325 N.W.2d 117 (1982)


Supreme Court of Iowa.

October 27, 1982.

Attorney(s) appearing for the Case

Lee H. Gaudineer of Austin & Gaudineer, Des Moines, for complainant.

Lawrence Scalise of Scalise, Scism, Gentry, Brick & Brick, Des Moines, for respondent.

Considered en banc.

McCORMICK, Justice.

This attorney discipline case is based on an incident that resulted in respondent Roger R. Halleck's conviction and sentence for tampering with a witness in violation of section 720.4 of the Iowa Code (1981). The evidence in the criminal case showed that respondent improperly sought to influence the testimony of a witness against respondent's client on a theft charge through an offer of restitution. The details of the incident are discussed in this court's opinion affirming respondent's conviction. See State v. Halleck, 308 N.W.2d 56 (1980). The vice in this case was not in offering restitution but in using it as leverage to attempt to influence the witness to assist in chilling or hindering the prosecution of respondent's client.

Respondent's conduct violated section 610.24(3) and (4) of the Iowa Code (1981), and DR 1-102(A)(1), (3), (4), (5) and (6) and DR 7-109(C) of the Iowa Code of Professional Responsibility for Lawyers. DR 7-109(C) specifically bars a lawyer from offering "payment of compensation to a witness contingent upon the content of his testimony."

Witnesses in the criminal trial testified to respondent's basic good character and honesty. They attributed his misconduct to poor judgment rather than moral turpitude. We believe the record supports this evaluation. Nevertheless, respondent engaged in unprofessional conduct and must be disciplined. In determining what that discipline should be, the question is not simply what punishment the offense deserves but also what penalty is required as a deterrent to others and as an indication to the public that the courts will maintain the ethics of the profession. Committee on Professional Ethics and Conduct v.
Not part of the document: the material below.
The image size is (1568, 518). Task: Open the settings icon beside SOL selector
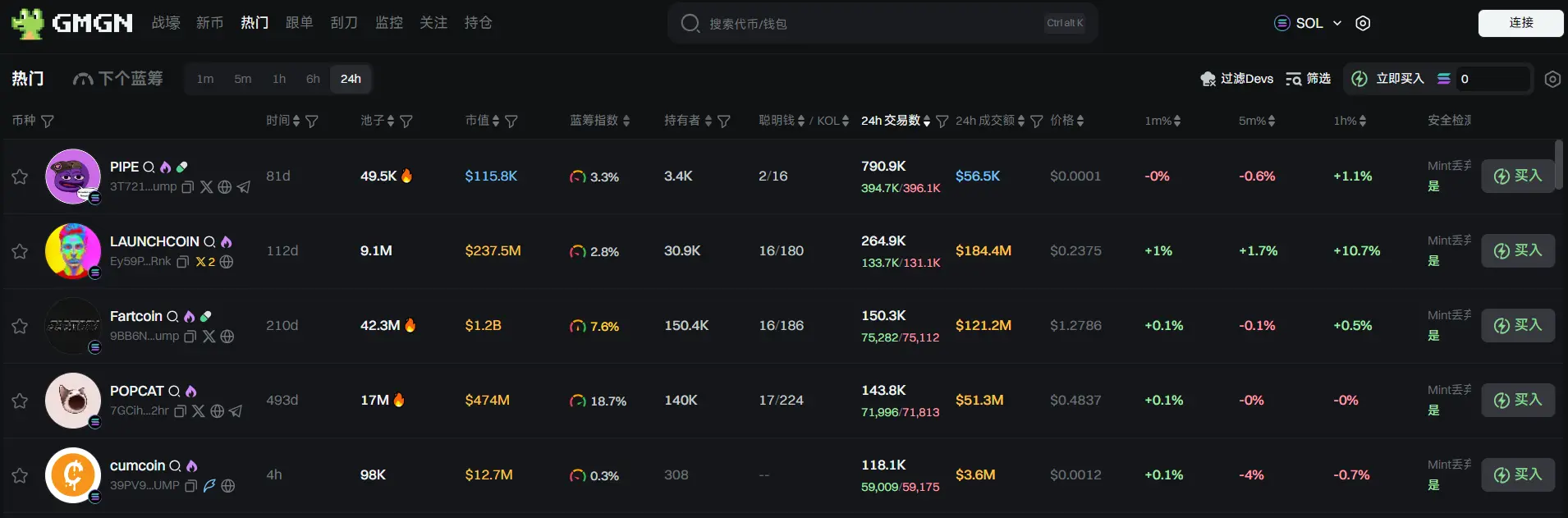point(1363,23)
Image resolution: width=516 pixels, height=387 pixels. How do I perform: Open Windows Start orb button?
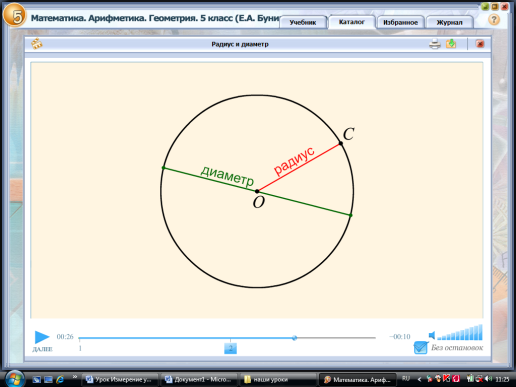pyautogui.click(x=14, y=379)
Kraschel, 260 Iowa 187, 199, 148 N.W.2d 621, 629 (1967).

We conclude that respondent's license to practice law should be suspended. The record shows it has been under temporary suspension since August 1, 1981, pursuant to this court's order under Court Rule 118.14, based on respondent's conviction in the criminal case. The license has now been suspended for more than fourteen months. The commission believed the period of temporary suspension constituted a sufficient minimum period of suspension for respondent's misconduct, and we agree.

We therefore order that respondent's license to practice law remain suspended indefinitely but that he is authorized to apply for reinstatement at any time after the date of filing of this opinion, subject to the requirements of Court Rule 118.13.


All Justices concur except LARSON, J., who takes no part.